[Stored records]
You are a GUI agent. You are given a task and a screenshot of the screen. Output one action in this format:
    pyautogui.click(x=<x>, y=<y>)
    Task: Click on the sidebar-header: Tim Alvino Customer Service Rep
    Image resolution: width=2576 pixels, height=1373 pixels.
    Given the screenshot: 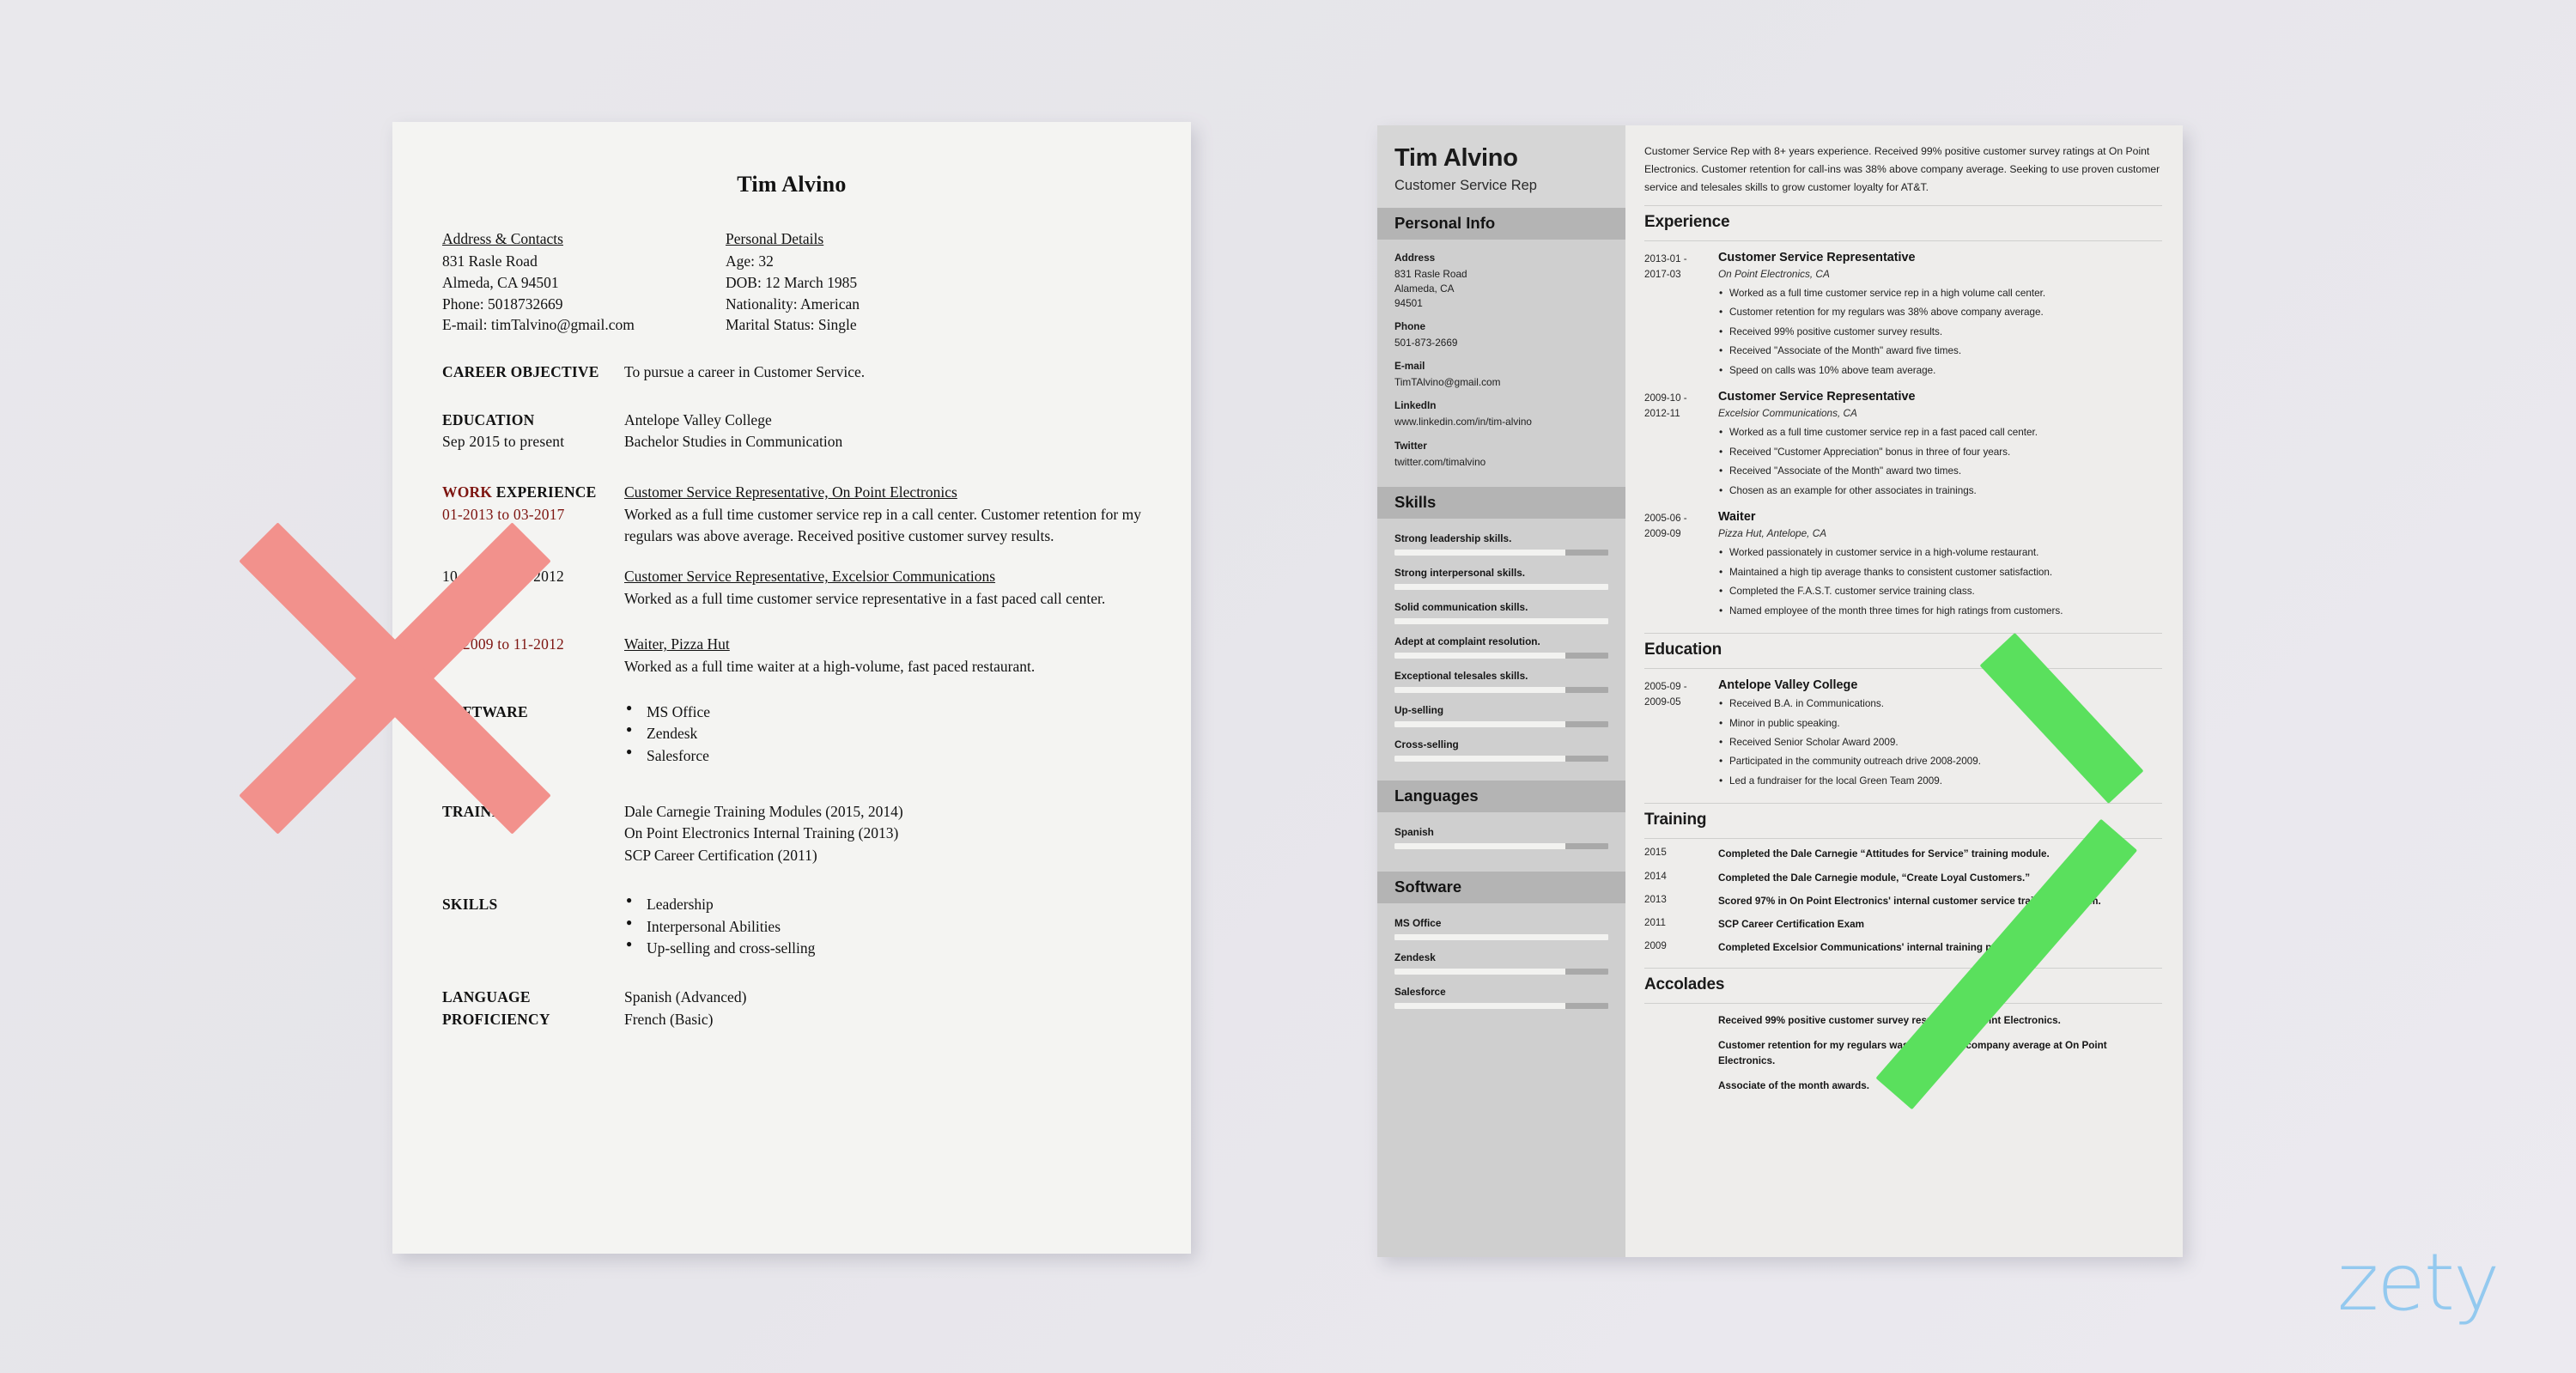 What is the action you would take?
    pyautogui.click(x=1501, y=166)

*EXERCISE BRIEF*:
Put the stretch from the beginning of the listing through the line containing "Image resolution: width=2576" into a numbered list, leaving out any blank lines.

*SOLVED EXERCISE*:
1. You are a GUI agent. You are given a task and a screenshot of the screen. Output one action in this format:
2.     pyautogui.click(x=<x>, y=<y>)
3.     Task: Click on the sidebar-header: Tim Alvino Customer Service Rep
4.     Image resolution: width=2576 pixels, height=1373 pixels.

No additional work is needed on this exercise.